Sunday, September 07, 2008

Despair

One of the exercises for my boot camp today - the one I chose - was to contrast despair with a time of contentment. This is about three quarters of what I came up with. The implication is meant to be that she was in a political (albiet loveless) engagement, which was just broken:

Saerin turned the ring over in her fingers, the inscription catching against her nails. “To a fruitful union and two successful lives.” Not a romantic inscription, but the nexus of calculated hopes formed with a man who had understood her priorities. What had seemed very logical and reserved then now drew her down out of – so it seemed – all proportion with her loss.

If that round hollowness inside her crumbled, she worried what else would fall. Into it, she poured the memory of scattershot days, madcap days before she had been elevated to the rank of judge. Unreasoning hope like white-hot barbs kept her surging forward, sleepless, ceaseless, always championing someone for whom there could be no success.

Those were the days of her greatest pleasure.

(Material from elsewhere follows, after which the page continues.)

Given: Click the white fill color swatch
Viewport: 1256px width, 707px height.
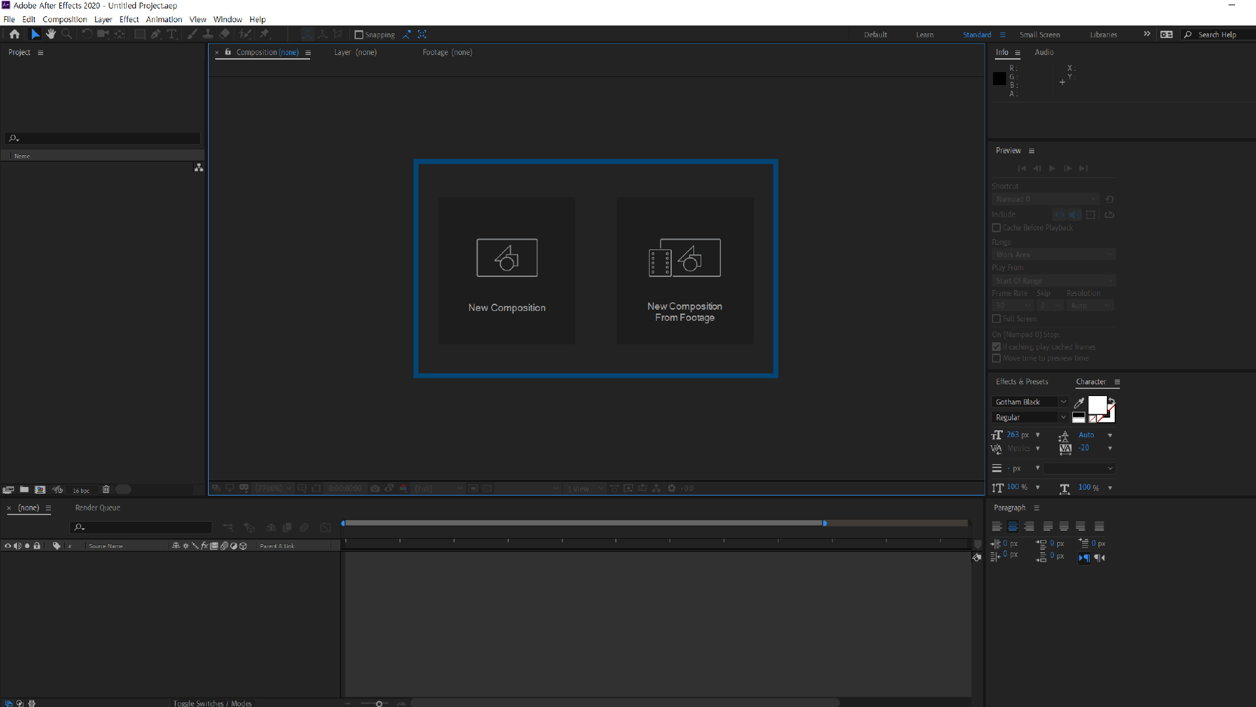Looking at the screenshot, I should 1096,405.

She guided that foolishness down into the deep and had no idea whether it would ever emerge. The gridwork of ambition surrounded her, this action necessary, then this concession – a sound political marriage … the ring was the same shape as that space she was trying to fill, but her fondest recollections would not substitute for the chances she needed.

Standing in stasis, unfamiliar, balanced on a brink without a bridge – when she had once not cared about the width of the abyss. She whirled, dizzy, snatching at the moments. Happiness … but could she even hold onto why she had been happy? It seemed arcane now. What pleasure in meals that could not fill her, in learning to write by stars when she could no longer afford candles?

Saerin mocked her younger self as she buried the memories. She had known the carter was innocent of running over the young nobleman, but how grateful he would have been for a light sentence, to save face, to remember the dewey-eyed lawyer later. Never mind the twin sons who clung to him and his bustly wife who rubbed her almost-flat stomach anxiously.

She stopped her work of mental reconstruction. It was the blurry sensation of examining a stranger’s life, a woman she could not remember being. A woman who had been happy – and by that extension, she could not recall the emotion. It was a part of another existence. Was it something she could regain? Or, like a quirk of personality, out of reach the same way reshaping herself would be?

“To a fruitful union and two successful lives.” Saerin flicked the ring to the floor, watched it bounce, heard the final click of the gavel when she was not the one wielding it. The pounding of her heart. A wet, hot rush of absolute experience.